Add the following to the sauteed onions, heating through but not browning (and set aside) . . .1 lb. lean ground beef
1 and 1/2 teaspoon salt
1/4 teaspoon black pepper
Spread the following in a 4-6 quart baking dish, sprayed with non-stick. (I used a 5-quart enameled cast iron dutch oven, with cover) . . .

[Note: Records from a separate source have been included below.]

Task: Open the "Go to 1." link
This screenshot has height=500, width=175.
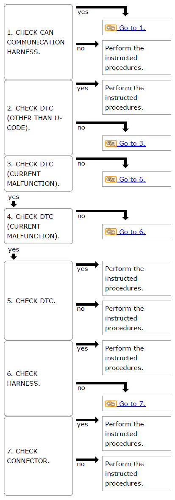Action: 131,28

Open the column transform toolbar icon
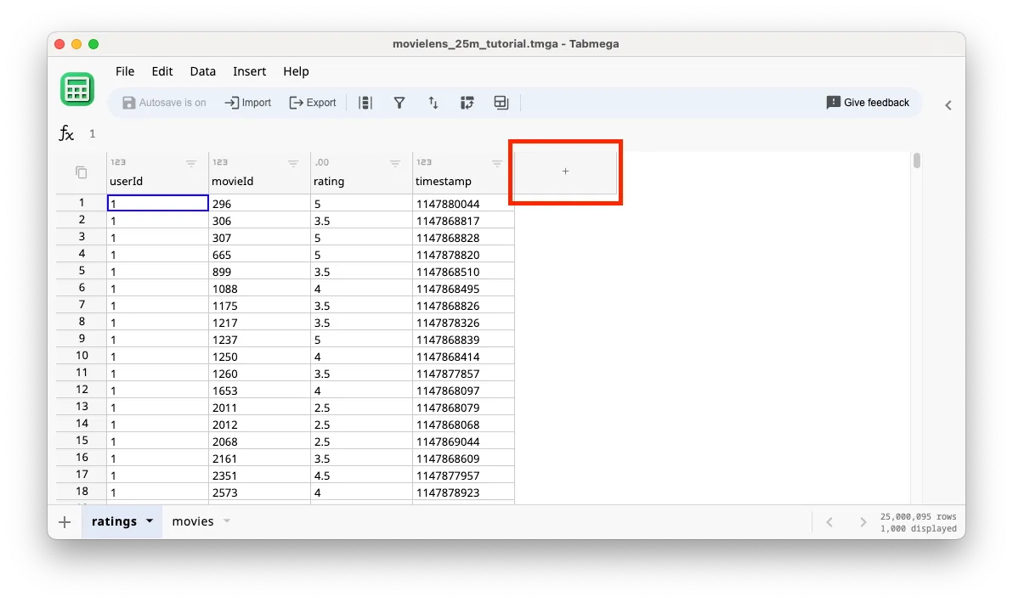point(467,102)
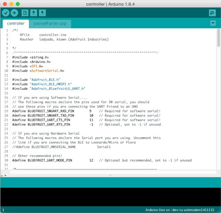Click inside the black console output area

[111, 197]
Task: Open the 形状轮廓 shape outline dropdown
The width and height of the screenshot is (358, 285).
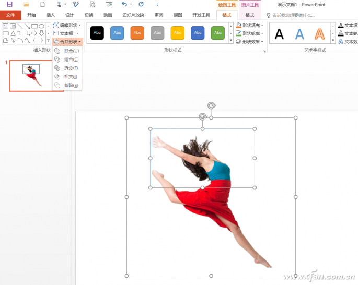Action: tap(250, 33)
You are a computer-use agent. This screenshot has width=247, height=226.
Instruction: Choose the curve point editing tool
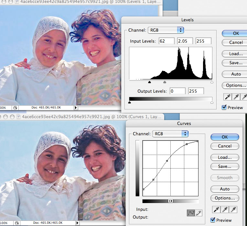(x=191, y=213)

1/2 of medium-sized head of shredded cabbage--first remove core and discard other tough/hard pieces. (Our chickens think it's their "Christmas morning" when they get those trimmings!)
Cover with ...
The meat/onion mixture.
Top with . . .
Other half-head of cabbage, shredded
Pour evenly over the top of all . . .
2 of 10 and 1/2 oz. cans condensed tomato soup.
Bake covered.
Temperature: 350-degrees.
Time: Bake "about" 1 hour and 20 minutes (or until the cabbage is tender enough to suit you).
Serves: 10-12.
Since I made this right after the morning school
bus left today, THIS was MY breakfast!
I may also have this for dinner (that's what I call
my noon meal). I know the others here
will like it for tonight's supper.
Below: I LOVED this with a piece
of toasted Anadama bread that I made
yesterday (it is posted under "bread").
But!, since I just posted the bread
recipe yesterday, you should be able
to find it right below this posting.
I made this for years and love it, but my youngest daughter thought it was missing something, needed "substance". She adds 2 cups cooked white rice and it's even better that way!